13 de Ago de 2022

Cultura

No faltaría nada...

La chef del restaurante Orígenes se contentaría con un banquete.. ‘La última cena de mi vida quisiera que fuese junto a mi familia, mi m...

La chef del restaurante Orígenes se contentaría con un banquete.

‘La última cena de mi vida quisiera que fuese junto a mi familia, mi mascota y mis amigos. La escena sería en una acogedora cabaña en Boquete, con chimenea en la terraza para acompañar el clima. Que fuese de noche con música ‘roots’ de fondo, luna llena y un cielo despejado y totalmente lleno de estrellas.

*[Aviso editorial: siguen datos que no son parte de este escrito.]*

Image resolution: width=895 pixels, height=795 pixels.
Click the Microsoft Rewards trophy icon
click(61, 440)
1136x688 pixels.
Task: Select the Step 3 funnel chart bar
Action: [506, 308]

Me gustaría que entre todos cocináramos y montáramos la mesa. De comer prepararíamos un banquete, una cena completa en donde faltaría nada, tipo cena de Navidad. Para este último menú escogería cada una de las recetas que más me han gustado degustar a lo largo de mi corta vida; lechoncito asado, ceviches, tabuleh y dim sam para saciar las raíces chinas. Algo que sería esencial y jamás faltaría, un buen arroz con guandú, una botella de un excelente Malbec, mi tradicional Coca Cola, ah, y se me olvidaba el Ron Abuelo.

No habría estrés, todo sería hecho con amor, dedicación, tranquilidad y paz. Nada de ajetreos de pedidos, comandas, inventarios ni especiales.

Lo que no haría falta es el pan. Puedo morir sin comerlo y jamás cocinaría como última cena una pesada de nance, no soporto el olor del nance’.